Der KaDeWe-Coup gelingt. Mit einem Schlag ist Funke um eine halbe Million Mark reicher – und er hat etwas gelernt: Verbrechen lohnt sich. Als das Geld ausgegeben ist, versucht er es noch einmal, diesmal in einem Hamburger Kaufhaus. Die Polizei erkennt seine "Handschrift" und weiß, wenn es ihm auch diesmal gelingt, dann wird er immer wieder zuschlagen – sie muss ihn unbedingt fassen.

Zwei Sonderkommissionen werden gebildet, in Hamburg und in Berlin. Mit einem Großaufgebot an Beamten versucht die Polizei "Dagobert" bei einer der 30 Geldübergabeversuche zu schnappen – vergeblich. Es ist ein riskantes Spiel, denn keiner weiß, ob der Erpresser das nächste Mal ernst macht und mit seinen Bomben auch Menschen tötet oder verletzt.
Bei ihren Ermittlungen ist die Polizei vom Pech verfolgt. Einmal hat ihn ein Beamter schon am Arm gepackt, da rutscht er aus und "Dagobert" kann entkommen. Ein anderes Mal überwachen die Beamten fast 1.500 Telefonzellen in Berlin-West, ausgerechnet da ruft der Erpresser zum ersten Mal aus dem Ostteil der Stadt an usw. Die Polizei wird zum Gespött der Boulevard-Presse.

"Dagobert" dagegen überrascht mit unglaublichem technischem Erfindungsreichtum. Er baut ferngesteuerte Geldabwurfgeräte, Schienenfahrzeuge, Mini-U-Boote, Streusandkisten-Attrappen... und gewinnt damit die Sympathie der Öffentlichkeit – aber es gelingt ihm nicht, an das Geld zu kommen.

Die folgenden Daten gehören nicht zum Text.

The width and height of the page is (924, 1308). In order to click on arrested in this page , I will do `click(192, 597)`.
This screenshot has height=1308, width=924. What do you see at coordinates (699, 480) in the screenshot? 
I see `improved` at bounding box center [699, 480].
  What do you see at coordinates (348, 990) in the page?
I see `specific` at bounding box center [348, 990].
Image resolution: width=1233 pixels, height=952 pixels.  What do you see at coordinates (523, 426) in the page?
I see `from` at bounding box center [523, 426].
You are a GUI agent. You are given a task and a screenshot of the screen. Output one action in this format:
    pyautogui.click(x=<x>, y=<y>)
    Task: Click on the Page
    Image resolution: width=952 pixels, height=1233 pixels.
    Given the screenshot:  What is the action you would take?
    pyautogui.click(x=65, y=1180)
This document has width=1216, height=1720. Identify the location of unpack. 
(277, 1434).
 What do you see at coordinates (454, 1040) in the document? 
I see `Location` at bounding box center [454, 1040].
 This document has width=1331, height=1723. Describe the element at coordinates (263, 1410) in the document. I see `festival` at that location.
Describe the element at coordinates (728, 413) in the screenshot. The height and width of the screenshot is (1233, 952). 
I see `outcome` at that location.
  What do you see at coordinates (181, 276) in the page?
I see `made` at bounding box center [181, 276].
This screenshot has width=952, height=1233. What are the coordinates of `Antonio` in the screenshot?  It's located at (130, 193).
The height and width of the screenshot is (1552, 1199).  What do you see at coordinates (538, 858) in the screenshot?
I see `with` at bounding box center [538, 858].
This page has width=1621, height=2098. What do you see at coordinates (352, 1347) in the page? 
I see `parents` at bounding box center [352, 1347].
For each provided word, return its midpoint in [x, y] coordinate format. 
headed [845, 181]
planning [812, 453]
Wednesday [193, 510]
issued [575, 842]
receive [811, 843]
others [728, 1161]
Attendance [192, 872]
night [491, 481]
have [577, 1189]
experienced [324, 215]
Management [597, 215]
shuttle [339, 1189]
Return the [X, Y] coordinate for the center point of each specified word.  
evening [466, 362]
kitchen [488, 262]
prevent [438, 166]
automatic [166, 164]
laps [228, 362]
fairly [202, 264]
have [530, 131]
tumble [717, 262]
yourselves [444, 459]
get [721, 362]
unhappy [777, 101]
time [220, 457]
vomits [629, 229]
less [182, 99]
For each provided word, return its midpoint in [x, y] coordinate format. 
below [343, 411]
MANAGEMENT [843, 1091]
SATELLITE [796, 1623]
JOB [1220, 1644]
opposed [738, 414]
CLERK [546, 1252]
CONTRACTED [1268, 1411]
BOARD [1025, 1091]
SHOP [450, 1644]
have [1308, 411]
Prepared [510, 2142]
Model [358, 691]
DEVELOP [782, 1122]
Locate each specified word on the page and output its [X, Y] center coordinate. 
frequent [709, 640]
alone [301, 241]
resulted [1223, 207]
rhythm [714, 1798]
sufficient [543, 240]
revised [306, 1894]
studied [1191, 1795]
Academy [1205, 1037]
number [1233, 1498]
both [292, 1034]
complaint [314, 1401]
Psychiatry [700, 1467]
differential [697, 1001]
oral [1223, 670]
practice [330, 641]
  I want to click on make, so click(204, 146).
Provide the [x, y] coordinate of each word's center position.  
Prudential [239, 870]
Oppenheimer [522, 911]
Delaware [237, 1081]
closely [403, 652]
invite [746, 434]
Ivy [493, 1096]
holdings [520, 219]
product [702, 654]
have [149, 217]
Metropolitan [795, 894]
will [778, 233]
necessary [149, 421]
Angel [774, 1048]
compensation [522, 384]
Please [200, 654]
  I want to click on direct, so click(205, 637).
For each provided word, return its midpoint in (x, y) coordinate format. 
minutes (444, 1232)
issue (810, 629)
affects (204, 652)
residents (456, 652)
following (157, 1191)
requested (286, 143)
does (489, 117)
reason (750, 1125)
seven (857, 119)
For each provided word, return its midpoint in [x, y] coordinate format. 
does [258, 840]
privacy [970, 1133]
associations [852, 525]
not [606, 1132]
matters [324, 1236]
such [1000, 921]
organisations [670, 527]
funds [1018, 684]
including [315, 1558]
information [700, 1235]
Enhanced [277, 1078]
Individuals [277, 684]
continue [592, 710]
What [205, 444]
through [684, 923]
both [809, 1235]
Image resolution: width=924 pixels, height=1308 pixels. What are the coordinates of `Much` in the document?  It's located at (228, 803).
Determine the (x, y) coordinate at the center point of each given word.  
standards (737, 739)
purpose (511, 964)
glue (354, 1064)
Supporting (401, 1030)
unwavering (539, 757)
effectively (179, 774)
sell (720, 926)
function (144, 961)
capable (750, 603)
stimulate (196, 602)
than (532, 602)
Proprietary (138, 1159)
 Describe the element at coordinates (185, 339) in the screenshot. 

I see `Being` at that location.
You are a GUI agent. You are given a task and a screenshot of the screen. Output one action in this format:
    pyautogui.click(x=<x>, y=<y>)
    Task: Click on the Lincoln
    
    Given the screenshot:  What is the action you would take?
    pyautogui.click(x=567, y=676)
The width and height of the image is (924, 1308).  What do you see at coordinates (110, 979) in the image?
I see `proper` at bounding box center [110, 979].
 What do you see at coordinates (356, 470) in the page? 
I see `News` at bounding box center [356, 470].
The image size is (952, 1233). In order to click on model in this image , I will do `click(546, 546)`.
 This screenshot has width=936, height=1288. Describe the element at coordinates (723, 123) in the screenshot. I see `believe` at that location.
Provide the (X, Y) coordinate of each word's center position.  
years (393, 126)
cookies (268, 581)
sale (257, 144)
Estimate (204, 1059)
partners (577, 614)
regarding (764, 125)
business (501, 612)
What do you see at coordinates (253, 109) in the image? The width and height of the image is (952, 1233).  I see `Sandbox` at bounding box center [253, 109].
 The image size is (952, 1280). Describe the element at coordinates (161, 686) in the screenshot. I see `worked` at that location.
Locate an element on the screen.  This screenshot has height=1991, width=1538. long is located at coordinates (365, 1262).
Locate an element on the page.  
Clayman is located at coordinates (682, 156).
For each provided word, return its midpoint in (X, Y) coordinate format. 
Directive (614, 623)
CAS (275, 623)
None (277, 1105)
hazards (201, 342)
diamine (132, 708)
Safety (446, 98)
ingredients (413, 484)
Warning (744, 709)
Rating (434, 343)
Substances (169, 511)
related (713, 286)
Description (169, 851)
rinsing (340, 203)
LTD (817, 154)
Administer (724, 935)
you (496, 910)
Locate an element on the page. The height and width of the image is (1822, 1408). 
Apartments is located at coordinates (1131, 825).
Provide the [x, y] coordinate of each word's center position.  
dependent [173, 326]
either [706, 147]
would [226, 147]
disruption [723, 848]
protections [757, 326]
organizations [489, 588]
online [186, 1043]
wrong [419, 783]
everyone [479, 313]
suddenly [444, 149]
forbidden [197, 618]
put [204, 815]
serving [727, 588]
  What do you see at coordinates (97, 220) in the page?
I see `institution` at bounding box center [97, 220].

Trotz des öffentlichen Drucks bleibt die Polizei bei ihrer Strategie, "Dagobert" zu zermürben. Je länger sich das Katz- und Maus-Spiel hinzieht, desto sicherer kann sie sein, dass er nicht morden wird und desto größer wird die Wahrscheinlichkeit, dass er doch noch den entscheidenden Fehler macht.

Am 22. April 1994 bringt die Überwachung der Berliner Telefonzellen schließlich den entscheidenden Erfolg. "Dagobert" wird gefasst. Er ist froh, dass es vorbei ist, genau wie seine Gegenspieler von der Polizei! Am 20. Juni 1996 wird Arno Funke alias "Dagobert" wegen schwerer räuberischer Erpressung zu neun Jahren Haft und zu einer Schadensersatzzahlung von 2,5 Millionen Euro verurteilt. Heute lebt er als Grafiker und Buchautor in Berlin.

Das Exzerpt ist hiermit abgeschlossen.